Aside from food products, there were beauty and cleaning samples, plus a bottle of supplements. Each product was from a different brand, but categories were repeated (there are two kinds of lotions, for example), which detracted slightly from the novelty of opening a dozen different presents.

This type of marketing strategy is more effective than distributing free samples at fairs, Richardson says, because clients are paying for the box and have a "vested interest in really looking at the product." As a rule, Richardson keeps an eye out for small companies with good ideas but not enough attention. "We've been entrenched in this for a long time, so it's quite easy to spot them right away," he said.

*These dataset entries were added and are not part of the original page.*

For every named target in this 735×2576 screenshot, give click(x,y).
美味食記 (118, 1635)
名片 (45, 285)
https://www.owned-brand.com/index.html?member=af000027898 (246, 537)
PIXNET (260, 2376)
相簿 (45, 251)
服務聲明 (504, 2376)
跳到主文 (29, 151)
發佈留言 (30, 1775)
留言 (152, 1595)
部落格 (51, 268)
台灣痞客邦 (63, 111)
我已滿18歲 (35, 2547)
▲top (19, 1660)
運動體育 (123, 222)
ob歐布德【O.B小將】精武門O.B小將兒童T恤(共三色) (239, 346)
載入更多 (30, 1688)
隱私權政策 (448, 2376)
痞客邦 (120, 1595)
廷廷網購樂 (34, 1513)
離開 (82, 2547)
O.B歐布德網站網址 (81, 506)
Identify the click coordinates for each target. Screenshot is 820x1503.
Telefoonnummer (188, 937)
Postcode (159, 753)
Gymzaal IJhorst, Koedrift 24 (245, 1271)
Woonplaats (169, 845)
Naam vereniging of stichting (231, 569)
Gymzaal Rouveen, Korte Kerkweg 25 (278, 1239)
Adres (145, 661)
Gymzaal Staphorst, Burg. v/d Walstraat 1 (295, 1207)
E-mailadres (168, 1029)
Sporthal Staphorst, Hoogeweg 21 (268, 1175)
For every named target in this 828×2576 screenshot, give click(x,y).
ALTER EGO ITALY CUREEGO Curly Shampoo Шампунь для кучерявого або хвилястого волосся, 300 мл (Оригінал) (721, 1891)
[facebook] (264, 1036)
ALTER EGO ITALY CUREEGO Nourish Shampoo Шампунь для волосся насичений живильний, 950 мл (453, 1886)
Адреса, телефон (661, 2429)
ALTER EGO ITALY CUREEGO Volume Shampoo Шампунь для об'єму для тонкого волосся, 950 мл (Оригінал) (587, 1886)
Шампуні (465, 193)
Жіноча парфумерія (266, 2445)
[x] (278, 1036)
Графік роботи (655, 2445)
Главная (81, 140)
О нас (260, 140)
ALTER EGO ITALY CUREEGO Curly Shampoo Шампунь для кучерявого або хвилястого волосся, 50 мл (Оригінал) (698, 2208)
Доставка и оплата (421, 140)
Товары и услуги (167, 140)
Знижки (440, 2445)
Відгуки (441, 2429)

At the same time, he may include products from companies that aren't necessarily green and cited Honest Tea as an example; because it's owned by Coke, it spurred a debate among the founders about whether to include it. In the end, they decided to, since Honest Tea backs good causes and, as a brand, is socially conscious despite its not-so-nice parent company.

On the down side, there's an awful lot of paper waste in the box and the products themselves. Nearly every item is wrapped or double-wrapped, some with attached coupons, ads, and business cards. It's almost enough to make us question how conscious the box really is.   

There aren't many similar services on the market, but Conscious Box's closest competitor is Blissmo, which delivers individual full-sized green products at a discount. Instead of taking it upon themselves to review products' eco-cred, Blissmo's owners look to third-party certifications to avoid greenwashing. Conscious Box also takes a page from services like Birch Box, which delivers makeup samples (not of the green variety) for $10 per month.